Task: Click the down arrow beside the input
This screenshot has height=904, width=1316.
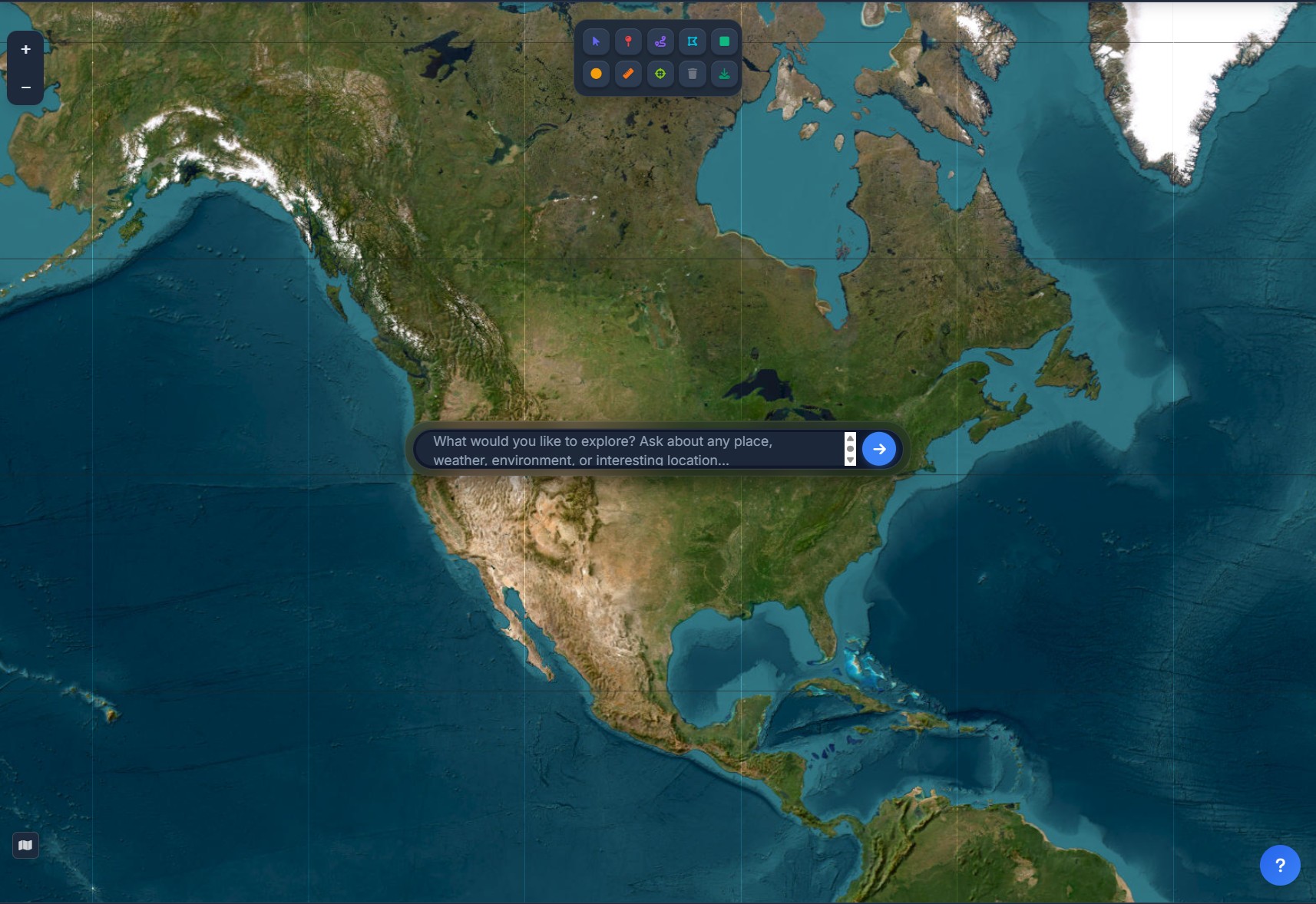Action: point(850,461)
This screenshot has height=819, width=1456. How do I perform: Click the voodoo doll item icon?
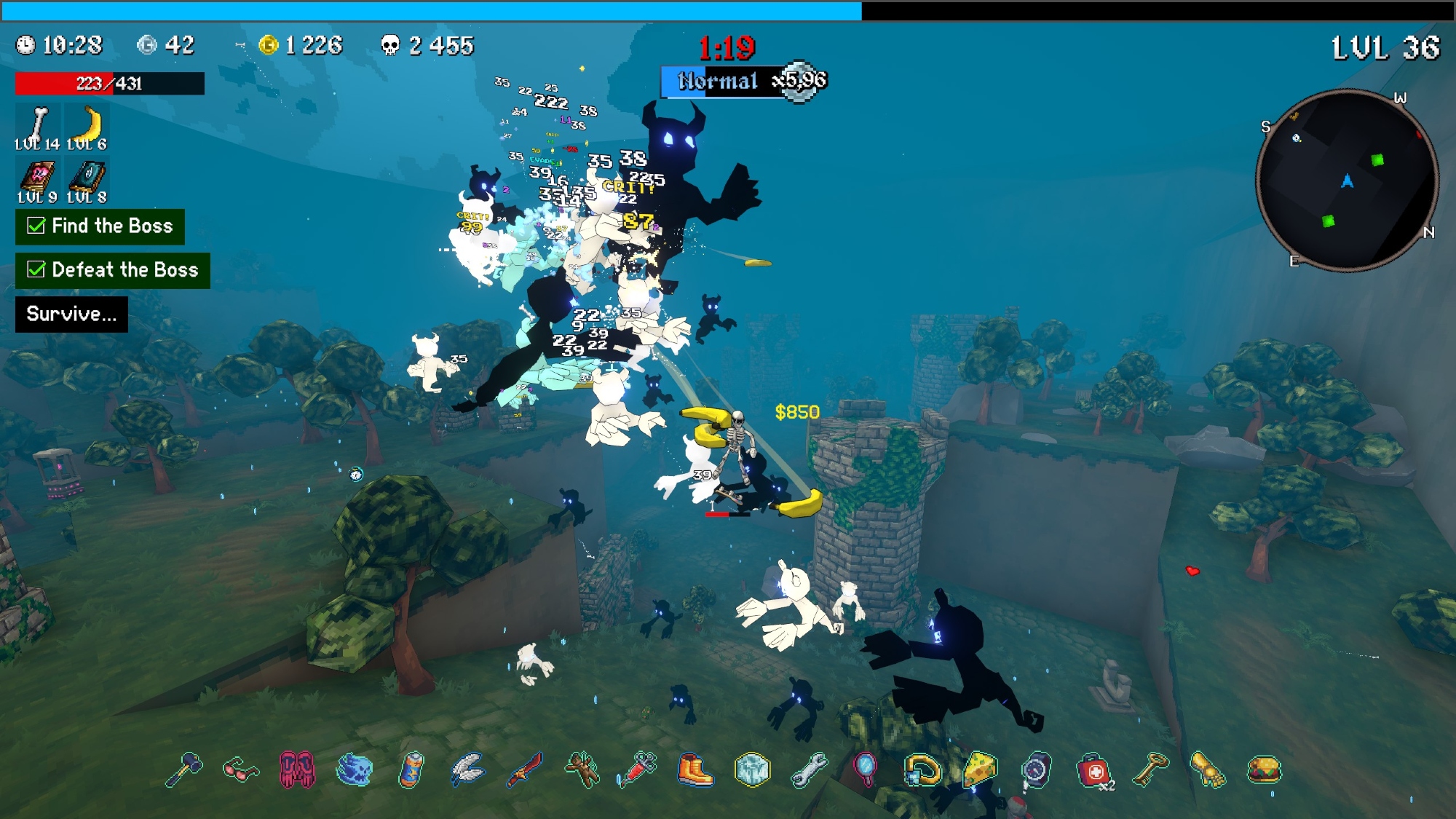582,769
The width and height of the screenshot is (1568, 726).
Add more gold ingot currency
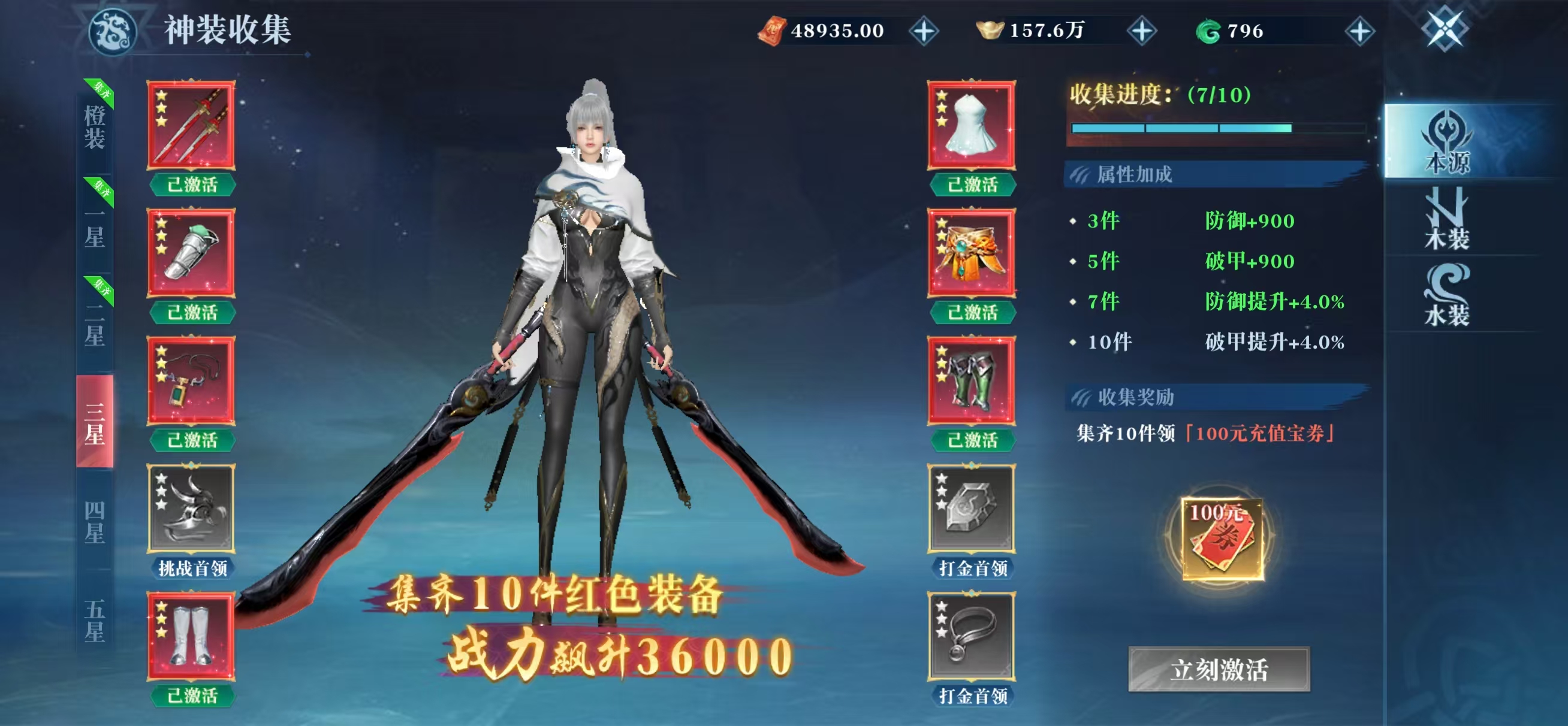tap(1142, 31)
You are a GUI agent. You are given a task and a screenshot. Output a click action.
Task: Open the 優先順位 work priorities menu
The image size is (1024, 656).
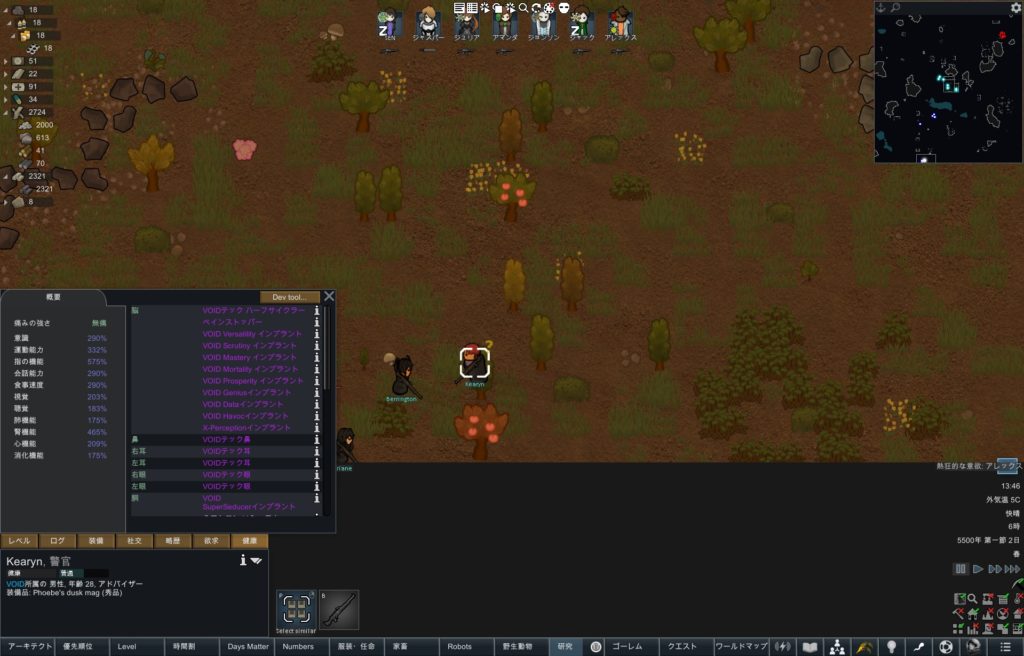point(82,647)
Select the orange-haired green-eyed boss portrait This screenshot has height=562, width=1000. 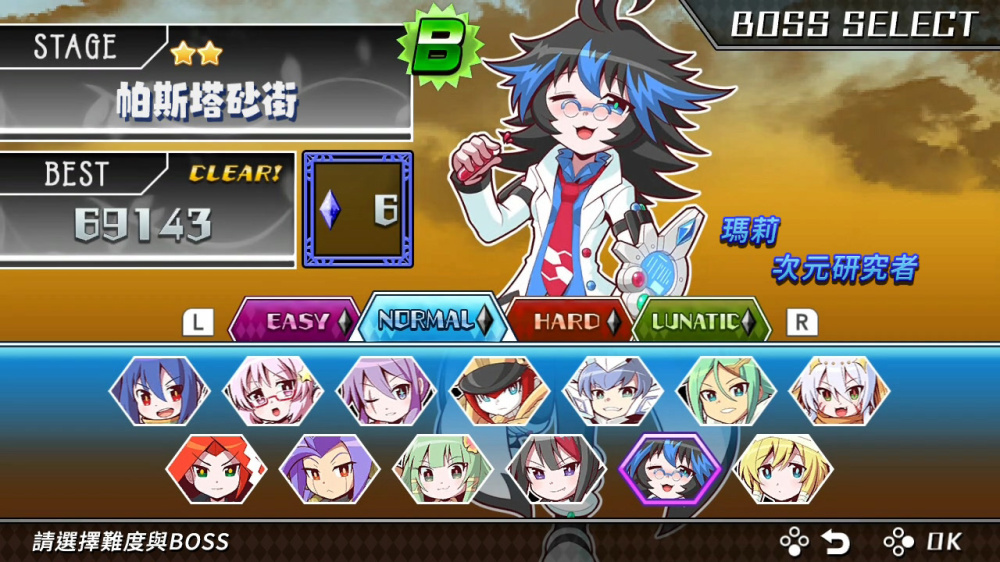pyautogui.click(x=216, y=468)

------------------------------------------------------------

> Problem to work on:
Rewrite the listing from its first line through the line containing "point(82,647)", both included, replacing "input" with "text field" and changing nothing else. Omit the pictures.

> Answer to the exercise:
Task: Click the down arrow beside the text field
This screenshot has height=904, width=1316.
Action: point(850,461)
This screenshot has height=819, width=1456. How do I perform: Click the voodoo doll item icon?
582,769
The width and height of the screenshot is (1568, 726).
Add more gold ingot currency
tap(1142, 31)
You are a GUI agent. You are given a task and a screenshot. Output a click action.
Task: Open the 優先順位 work priorities menu
The image size is (1024, 656).
point(82,647)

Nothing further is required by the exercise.